新たな年が始まりました。そして近づいてくるのが「確定申告」です。そこで今回は「医療費控除やセルフメディケーション税制をうまく活用した節税対策」をお伝えします。
医療費控除とは?
1月1日~12月31日の1年間にかかった医療費の一部を所得から控除し、税金(所得税)が減額されるという制度です。1年間に支払った医療費の合計が10万円(その年の総所得金額等が200万円未満の人は、総所得金額等5%の金額)を超えた場合にこの制度が利用できます。
10万円を超えていない方も利用できる?!
給与収入のみのサラリーマンで年収311万円未満の人は、医療費の合計が10万円未満でも医療費控除の対象となる可能性があります!
○医療費控除にはどのようなものが含まれるか?
医療費控除で認められる費用は、病院で支払う自己負担分だけではありません。「治療」の為に使った費用は、健康保険の適用の有無に関わらず対象となります。医療費控除で認められている範囲は意外に広いのです。医療費控除として見落としがちなものは以下の通りです。再度確認してみましょう!

■ **取り組む課題**
A – 医療費控除の文章によると、1年間に支払った医療費の合計がいくらを超えると医療費控除を利用できますか。
B – 医療費控除の文章を、最後の文に続けて書き進めなさい。

■ **表示された行**
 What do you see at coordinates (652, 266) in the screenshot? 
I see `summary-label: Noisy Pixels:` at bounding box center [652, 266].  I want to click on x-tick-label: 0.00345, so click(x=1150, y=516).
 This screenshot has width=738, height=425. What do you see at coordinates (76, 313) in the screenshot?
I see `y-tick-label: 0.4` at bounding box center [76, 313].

■ **課題別の解答**
A – 10万円です（その年の総所得金額等が200万円未満の人は、総所得金額等の5%の金額）。

B –
- 薬局で購入した市販薬
- 病院までの交通費
- 妊娠の定期健診
- 入院の部屋代・食事台
- 接骨院や鍼灸院での施術費、あんま・マッサージ代
- 医師の治療のもとでのレーシック(視力矯正)や歯科のインプラント、不妊治療代
- 子どもの歯の矯正代
- 風邪薬や目薬などの市販薬代
- 介護保険による施設・居宅サービス代
- 老人用おむつ代
- 義手代・義足代・松葉杖代や義歯代
基本的な考え方としては、「治療」に要した費用は医療費控除対象となり、「予防」「美容」に要した費用は医療費控除の対象とならなりません。逆に、医療費控除の対象にはならないが、ついつい医療費控除に入れてしまいそうなものは以下のとおりです。
- インフルエンザの予防接種
- 人間ドック・健康診断費用
- 大人の歯科矯正
- 病院までのガソリン代
公共の交通手段やタクシーを使った場合は医療費控除になるのに対して、自家用車で通院した場合のガソリン代は医療費控除になりません。
対象者の範囲は?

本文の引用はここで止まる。